**What you are asked to do:** Copy out the part of the opinion piece on Tony Abbott's proposed UK deal that begins at the words "We are as opposed" and stops after "and reduces risks.", substituting "limits" for each "restrictions".

**Excerpt provided:**
=-=-=
Former Australian prime minister Tony Abbott says he likes what he has seen in the aftermath of Britain’s decision to leave the European Union. Photograph: Mick Tsikas/AAP
Oz Kiwi Opinion
It is being reported that Tony Abbott is about to throw his support behind the establishment of a much closer relationship with the UK, modelled on the trans-Tasman relationship and incorporating the elimination of tariffs and quotas, the mutual recognition of standards and qualifications, and the essentially free movement of people.
There is no doubt that exactly this sort of relationship between like-minded countries has been highly beneficial to Australia and New Zealand and there is good reason to believe similar results could be achieved in any deal with the UK.
However, Oz Kiwi are concerned that Mr Abbott has said any deal must ensure that ‘no one’s bludging’.
We are as opposed to bludging as anyone. Our worry is that what Mr Abbott is proposing is to replicate the arbitraty and permanent restrictions that apply to New Zealanders in Australia in any deal with the UK – the sort of restrictions that do not only give bludgers a kick up the backside, but which hurt hardworking families, students, domestic violence victims, and disabled children amongst many others and disenfranchise long-term, law-abiding residents.
Free movement arrangements between cuturally similar nations with comparable living standards have many advantages – they enrich our cultural life, give people new opportunities, and allow for a more efficient distribution of labour.
They, however, must be structured in a way that maximinises benefits and reduces risks.
=-=-=
[Stored data entries]
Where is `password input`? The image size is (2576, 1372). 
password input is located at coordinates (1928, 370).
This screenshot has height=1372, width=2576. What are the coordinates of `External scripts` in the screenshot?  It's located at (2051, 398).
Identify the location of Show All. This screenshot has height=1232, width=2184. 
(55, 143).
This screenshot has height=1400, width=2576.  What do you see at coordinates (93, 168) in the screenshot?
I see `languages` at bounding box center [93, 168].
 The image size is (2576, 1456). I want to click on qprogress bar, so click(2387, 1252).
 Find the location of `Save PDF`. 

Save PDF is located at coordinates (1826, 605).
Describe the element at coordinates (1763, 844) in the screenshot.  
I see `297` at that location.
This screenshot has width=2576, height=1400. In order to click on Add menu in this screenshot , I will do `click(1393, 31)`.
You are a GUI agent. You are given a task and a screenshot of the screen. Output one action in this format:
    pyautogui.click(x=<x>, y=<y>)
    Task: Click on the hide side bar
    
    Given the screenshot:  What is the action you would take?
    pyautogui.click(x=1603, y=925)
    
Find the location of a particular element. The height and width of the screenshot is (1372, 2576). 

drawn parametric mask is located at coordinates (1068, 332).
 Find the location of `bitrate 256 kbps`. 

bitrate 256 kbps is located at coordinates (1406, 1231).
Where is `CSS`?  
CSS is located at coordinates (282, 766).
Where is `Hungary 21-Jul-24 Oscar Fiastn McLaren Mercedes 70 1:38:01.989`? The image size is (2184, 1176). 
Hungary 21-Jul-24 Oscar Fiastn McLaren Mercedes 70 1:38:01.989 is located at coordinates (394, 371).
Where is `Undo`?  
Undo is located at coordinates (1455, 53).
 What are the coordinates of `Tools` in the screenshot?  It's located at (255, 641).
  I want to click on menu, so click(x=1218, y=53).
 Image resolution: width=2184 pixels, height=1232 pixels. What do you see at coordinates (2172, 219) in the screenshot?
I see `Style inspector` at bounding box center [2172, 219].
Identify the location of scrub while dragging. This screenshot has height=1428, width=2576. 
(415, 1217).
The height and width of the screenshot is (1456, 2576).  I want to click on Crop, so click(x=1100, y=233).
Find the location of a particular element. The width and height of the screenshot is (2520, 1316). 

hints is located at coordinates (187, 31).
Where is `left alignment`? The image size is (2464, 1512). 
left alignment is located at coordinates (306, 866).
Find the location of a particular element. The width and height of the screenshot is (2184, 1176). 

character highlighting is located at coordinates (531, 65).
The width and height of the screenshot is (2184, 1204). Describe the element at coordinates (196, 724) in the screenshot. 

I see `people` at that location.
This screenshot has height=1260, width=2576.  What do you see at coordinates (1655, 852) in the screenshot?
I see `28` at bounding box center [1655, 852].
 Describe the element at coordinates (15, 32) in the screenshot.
=-=-=
**Answer space:**
We are as opposed to bludging as anyone. Our worry is that what Mr Abbott is proposing is to replicate the arbitraty and permanent limits that apply to New Zealanders in Australia in any deal with the UK – the sort of limits that do not only give bludgers a kick up the backside, but which hurt hardworking families, students, domestic violence victims, and disabled children amongst many others and disenfranchise long-term, law-abiding residents.
Free movement arrangements between cuturally similar nations with comparable living standards have many advantages – they enrich our cultural life, give people new opportunities, and allow for a more efficient distribution of labour.
They, however, must be structured in a way that maximinises benefits and reduces risks.